Banjir Lebak Bekasi: 600 Warga Mengungsi, Listrik Dipadamkan untuk Keamanan
Banjir Lebak Bekasi: 600 Warga Mengungsi, Listrik Dipadamkan Demi Keamanan
Bencana banjir yang melanda Kampung Lebak, RT 06 dan RT 07/RW 02, Kelurahan Teluk Pucung, Bekasi Utara, Kota Bekasi sejak Senin, 3 Maret 2025 pukul 02.30 WIB, telah memaksa 600 warga mengungsi dan menyebabkan pemadaman listrik sebagai langkah antisipasi. Sebanyak 150 rumah terendam air akibat luapan Kali Bekasi yang menerima kiriman air signifikan dari wilayah hulu di Bogor pada Minggu malam sebelumnya. Kenaikan debit air yang tiba-tiba memaksa warga, yang tengah mempersiapkan sahur, untuk segera menyelamatkan diri dan harta benda mereka. Pada pukul 06.00 WIB, ketinggian air mencapai 110 sentimeter, namun dilaporkan mulai surut pada siang hari.
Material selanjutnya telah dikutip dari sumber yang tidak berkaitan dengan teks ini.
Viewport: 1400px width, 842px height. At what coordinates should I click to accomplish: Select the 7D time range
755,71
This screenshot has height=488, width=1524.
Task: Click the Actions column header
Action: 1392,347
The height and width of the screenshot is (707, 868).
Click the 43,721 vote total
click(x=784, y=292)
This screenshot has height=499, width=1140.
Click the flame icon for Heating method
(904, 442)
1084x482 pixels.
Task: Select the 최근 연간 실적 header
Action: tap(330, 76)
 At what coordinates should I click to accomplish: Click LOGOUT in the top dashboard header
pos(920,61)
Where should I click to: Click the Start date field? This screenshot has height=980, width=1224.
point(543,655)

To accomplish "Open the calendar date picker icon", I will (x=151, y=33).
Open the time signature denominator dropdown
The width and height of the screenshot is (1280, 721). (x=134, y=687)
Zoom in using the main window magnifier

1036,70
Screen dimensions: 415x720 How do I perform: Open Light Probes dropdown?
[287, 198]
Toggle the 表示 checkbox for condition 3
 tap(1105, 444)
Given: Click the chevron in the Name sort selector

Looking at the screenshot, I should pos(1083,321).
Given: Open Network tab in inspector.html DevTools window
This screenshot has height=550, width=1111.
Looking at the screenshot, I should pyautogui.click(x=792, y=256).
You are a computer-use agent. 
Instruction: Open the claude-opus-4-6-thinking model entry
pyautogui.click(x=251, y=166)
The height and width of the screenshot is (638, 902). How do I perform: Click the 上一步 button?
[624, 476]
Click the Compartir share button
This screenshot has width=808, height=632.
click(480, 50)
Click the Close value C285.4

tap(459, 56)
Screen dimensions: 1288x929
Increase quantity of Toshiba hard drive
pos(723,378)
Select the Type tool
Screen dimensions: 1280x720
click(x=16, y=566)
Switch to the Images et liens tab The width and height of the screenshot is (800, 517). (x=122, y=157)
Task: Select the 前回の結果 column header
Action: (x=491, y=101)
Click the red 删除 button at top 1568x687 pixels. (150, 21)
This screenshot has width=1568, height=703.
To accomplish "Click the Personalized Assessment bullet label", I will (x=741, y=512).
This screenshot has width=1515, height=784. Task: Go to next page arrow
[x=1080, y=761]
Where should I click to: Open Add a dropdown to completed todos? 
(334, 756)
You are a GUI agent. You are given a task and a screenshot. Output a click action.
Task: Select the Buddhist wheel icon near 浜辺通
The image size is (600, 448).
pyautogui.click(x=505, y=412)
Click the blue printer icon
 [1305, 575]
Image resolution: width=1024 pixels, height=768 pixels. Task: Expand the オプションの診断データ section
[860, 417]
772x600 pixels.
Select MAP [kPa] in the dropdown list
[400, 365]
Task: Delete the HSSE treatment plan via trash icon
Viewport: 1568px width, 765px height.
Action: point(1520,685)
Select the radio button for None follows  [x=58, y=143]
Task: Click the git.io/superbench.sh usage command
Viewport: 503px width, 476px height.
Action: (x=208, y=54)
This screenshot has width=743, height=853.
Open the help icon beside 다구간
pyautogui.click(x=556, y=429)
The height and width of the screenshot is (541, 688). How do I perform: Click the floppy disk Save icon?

Langkah antisipasi berupa pemadaman listrik dilakukan oleh pihak PLN setempat guna mencegah terjadinya sengatan listrik yang dapat membahayakan warga yang terdampak banjir. Kasie Rehabilitasi dan Rekonstruksi BPBD Kota Bekasi, Idham Khalid, menjelaskan bahwa pemadaman listrik akan berlangsung hingga ketinggian air menunjukkan penurunan yang signifikan. "Listrik dipadamkan dan akan dinyalakan kembali setelah air surut secara signifikan," ujar Idham Khalid saat berada di lokasi kejadian. Ia menekankan bahwa keselamatan warga menjadi prioritas utama, sehingga tindakan pencegahan seperti pemadaman listrik dianggap perlu untuk menghindari potensi kecelakaan yang lebih besar. Para pengungsi sebagian besar mendirikan tempat tinggal sementara di Mushala Jamiatul Khoir dan lokasi-lokasi daratan tinggi lainnya yang aman dari genangan air.
Proses evakuasi dan pendistribusian bantuan kemanusiaan kepada para pengungsi masih terus dilakukan oleh tim gabungan dari BPBD Kota Bekasi, relawan, dan instansi terkait lainnya. Tim ini juga berfokus pada upaya pembersihan dan pemulihan pascabanjir di Kampung Lebak. Kondisi terkini di lokasi terus dipantau dan diinformasikan kepada publik untuk memastikan koordinasi dan penanganan yang efisien. Upaya mitigasi bencana di daerah aliran sungai Kali Bekasi juga perlu ditingkatkan untuk mengurangi risiko banjir di masa mendatang. Hal ini termasuk perbaikan infrastruktur, pengelolaan daerah aliran sungai yang lebih baik, dan edukasi kepada masyarakat mengenai langkah-langkah kesiapsiagaan bencana.
Lebih lanjut, pihak berwenang tengah menyelidiki penyebab utama peningkatan debit air di Kali Bekasi. Faktor cuaca ekstrem, curah hujan tinggi di daerah hulu, dan kemungkinan adanya penyumbatan aliran sungai menjadi beberapa fokus penyelidikan. Hasil penyelidikan ini diharapkan dapat memberikan rekomendasi konkret untuk pencegahan banjir di masa depan dan meminimalisir dampak negatif bagi warga Kampung Lebak dan sekitarnya.
Situasi ini kembali menjadi pengingat akan pentingnya kesiapsiagaan menghadapi bencana alam, khususnya di daerah rawan banjir. Peningkatan sistem peringatan dini, evakuasi yang terorganisir, dan ketersediaan tempat pengungsian yang memadai menjadi faktor kunci dalam meminimalisir kerugian jiwa dan harta benda. Peran serta masyarakat dan kerja sama antar instansi sangatlah penting dalam menghadapi dan memulihkan wilayah dari dampak bencana banjir.